Task objective
Where does the string "computer" occur in the records? Copy each line that holds it.

(Stored data)
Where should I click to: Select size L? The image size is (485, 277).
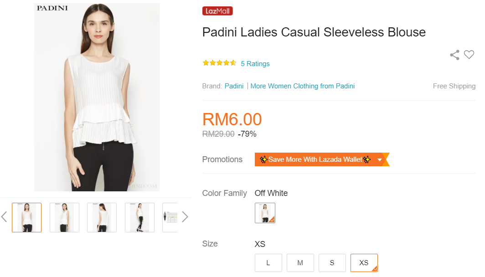268,263
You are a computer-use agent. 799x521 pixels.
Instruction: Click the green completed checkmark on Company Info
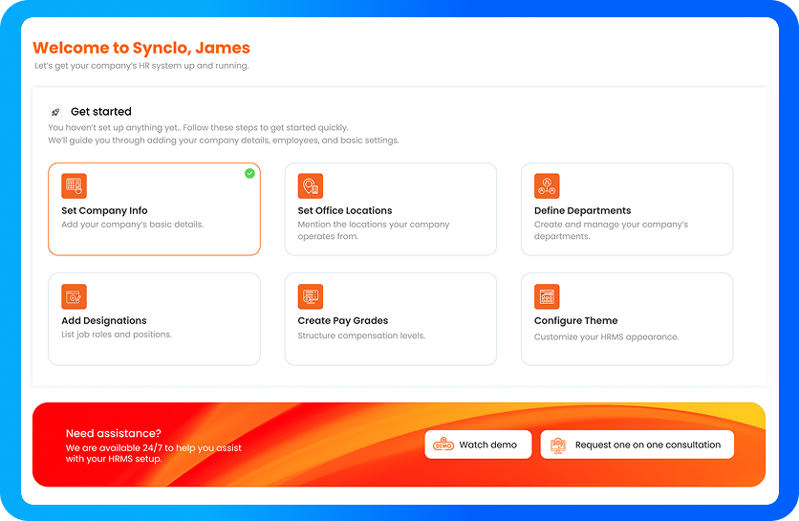click(249, 173)
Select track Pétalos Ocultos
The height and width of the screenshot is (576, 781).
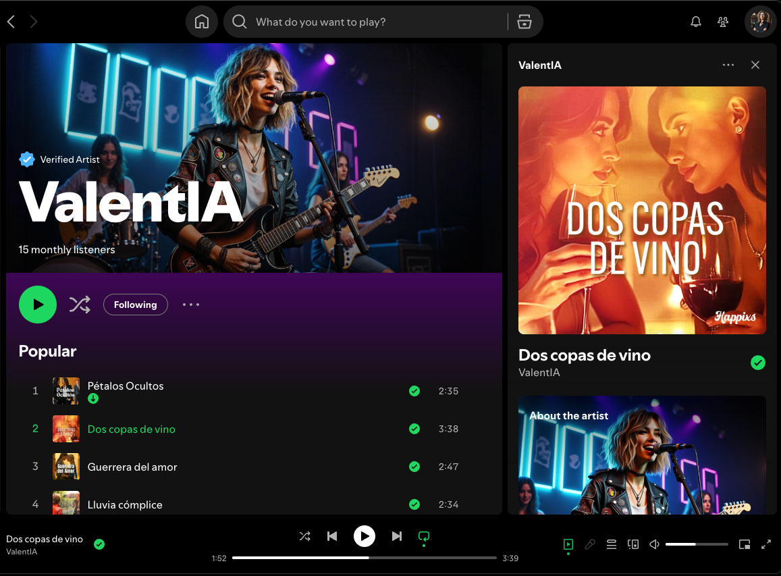(x=126, y=386)
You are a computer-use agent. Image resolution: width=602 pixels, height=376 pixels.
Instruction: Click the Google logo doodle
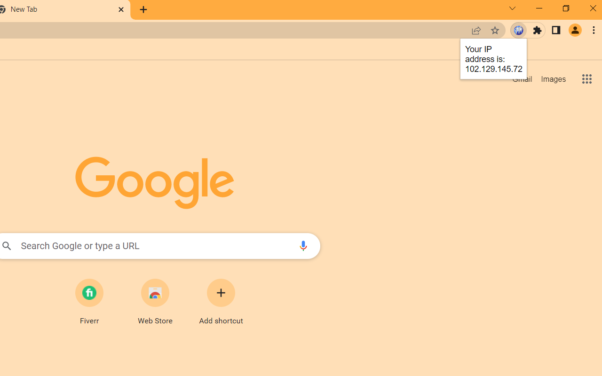[155, 183]
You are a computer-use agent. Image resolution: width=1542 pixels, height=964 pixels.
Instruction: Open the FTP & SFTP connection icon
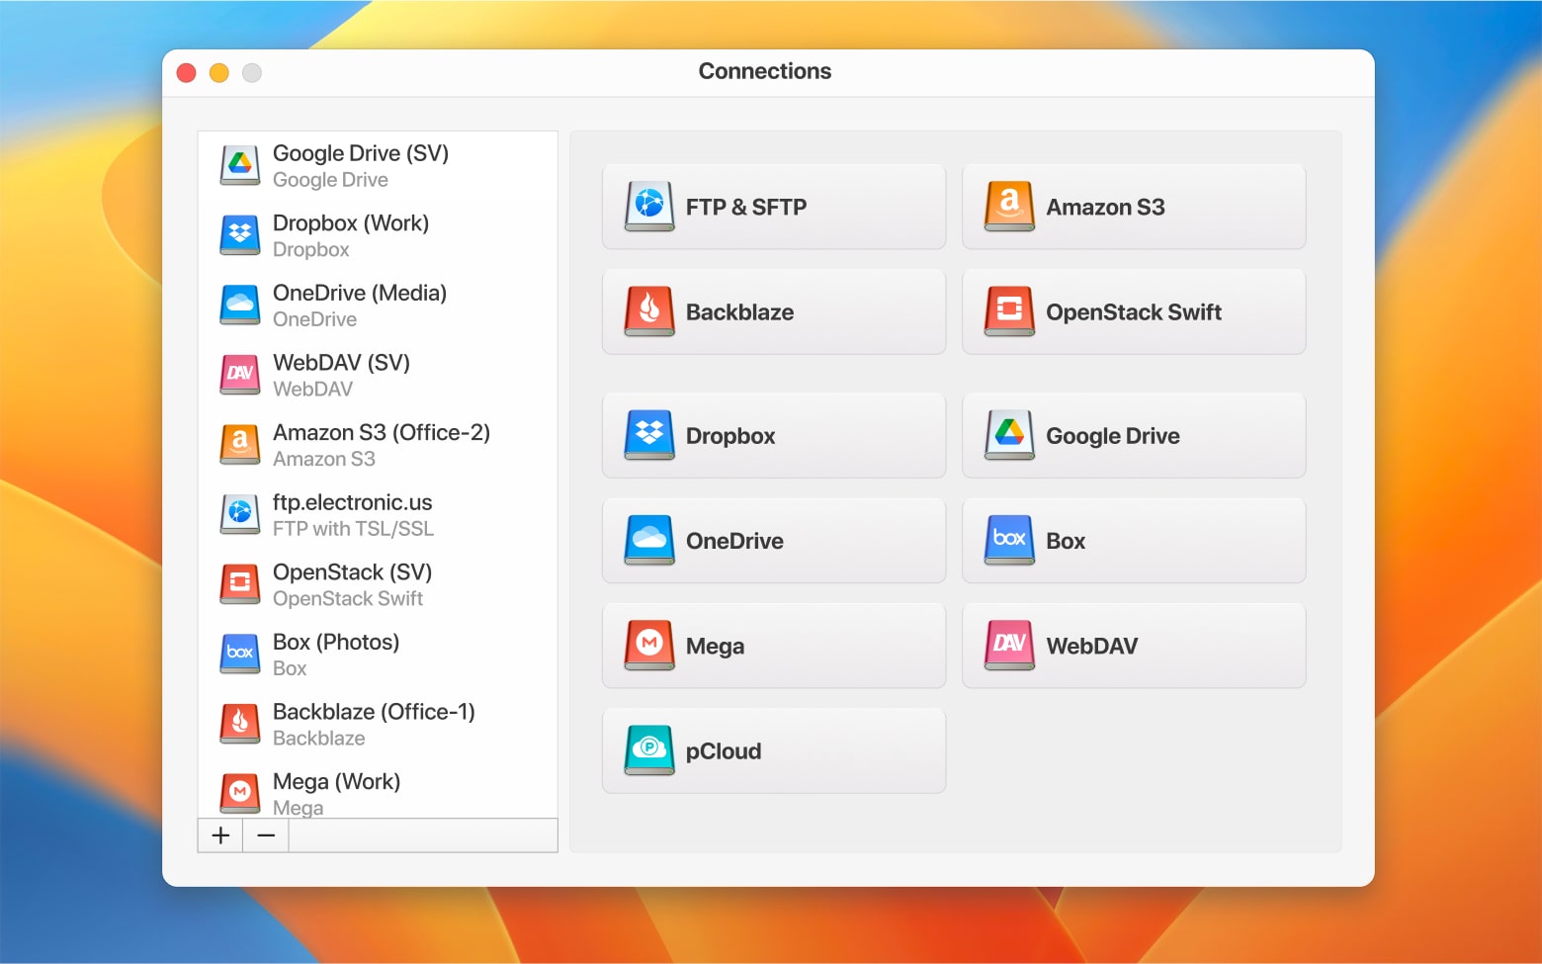tap(647, 207)
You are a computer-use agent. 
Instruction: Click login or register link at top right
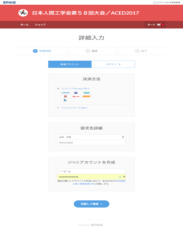(166, 2)
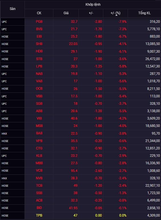
Task: Click the Sàn column header
Action: coord(12,9)
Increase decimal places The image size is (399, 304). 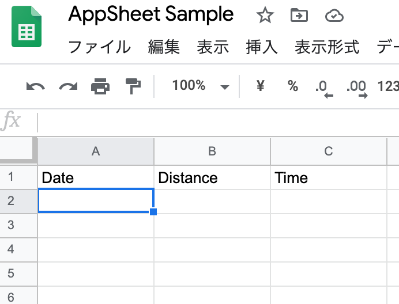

Finished task
You are a computer-use agent. 799x521 pixels.
You are a computer-use agent. Image resolution: width=602 pixels, height=376 pixels.
You are a computer-use agent. Image resolution: width=1542 pixels, height=964 pixels.
You are a computer-use agent. 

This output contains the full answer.